Thank you for reaching out to us! How can I assist you today? If you have any concerns or questions regarding your order, please provide me with your order number, and I'll be happy to help you further.

Best regards,
[Your Name]
👤 Customer: ehm my order id is 123

--- Turn 2 ---
🔧 Agent uses tools: get_order_status
🤖 Agent: Thank you for reaching out regarding your order ORD123. I checked the status, and it is currently marked as "processing." I'm happy to inform you that cancellation is possible at this stage. If you would like to proceed with canceling your order, please let me know, and I will assist you further. If there's anything else I can do for you, feel free to ask.
👤 Customer: yeah

## Conclusion

Traditional evaluation methods that rely on fixed input-output pairs are insufficient for multi-turn conversational agents.
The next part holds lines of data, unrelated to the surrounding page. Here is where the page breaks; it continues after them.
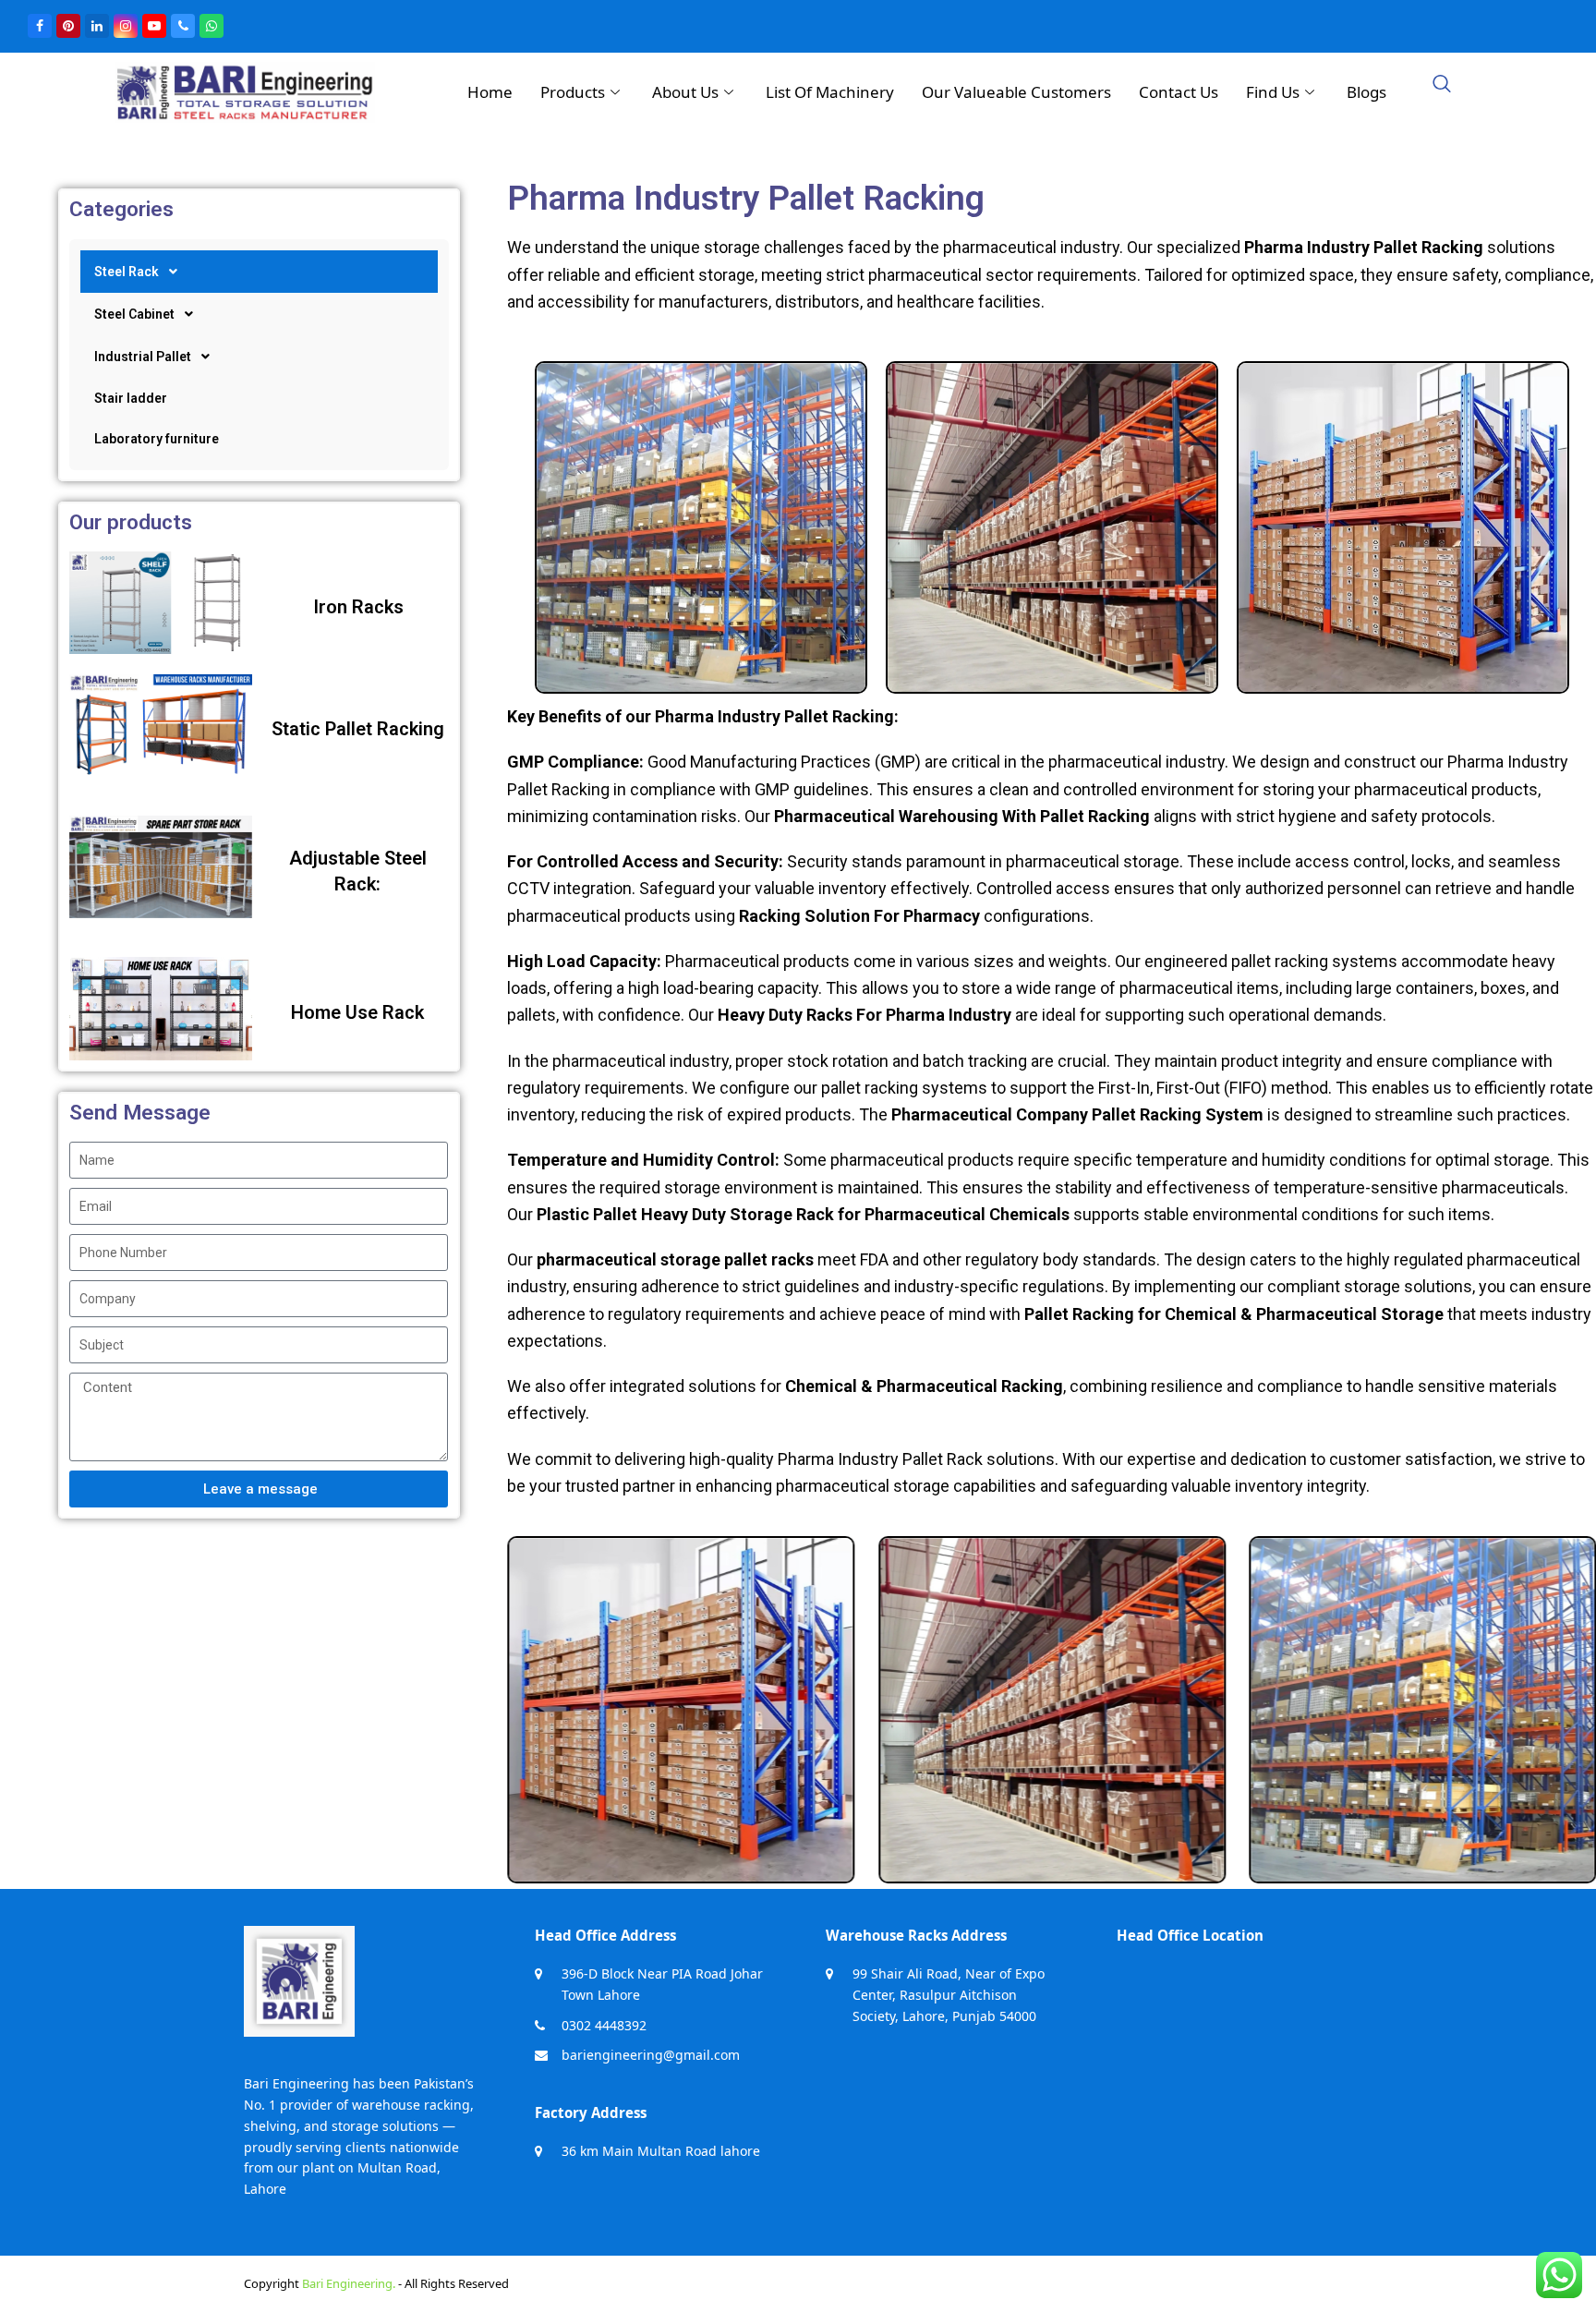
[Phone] (183, 26)
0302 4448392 (604, 2025)
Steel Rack (126, 271)
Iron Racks (358, 607)
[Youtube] (154, 26)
By simulating complete conversations and evaluating against outcome-based criteria, we can better assess an agent's ability to handle real-world customer support scenarios.

This approach allows us to focus on what matters—successfully resolving customer issues—rather than following a predetermined sequence of steps. As your agent evolves, you can refine your success criteria to ensure it meets your business needs while providing excellent customer service.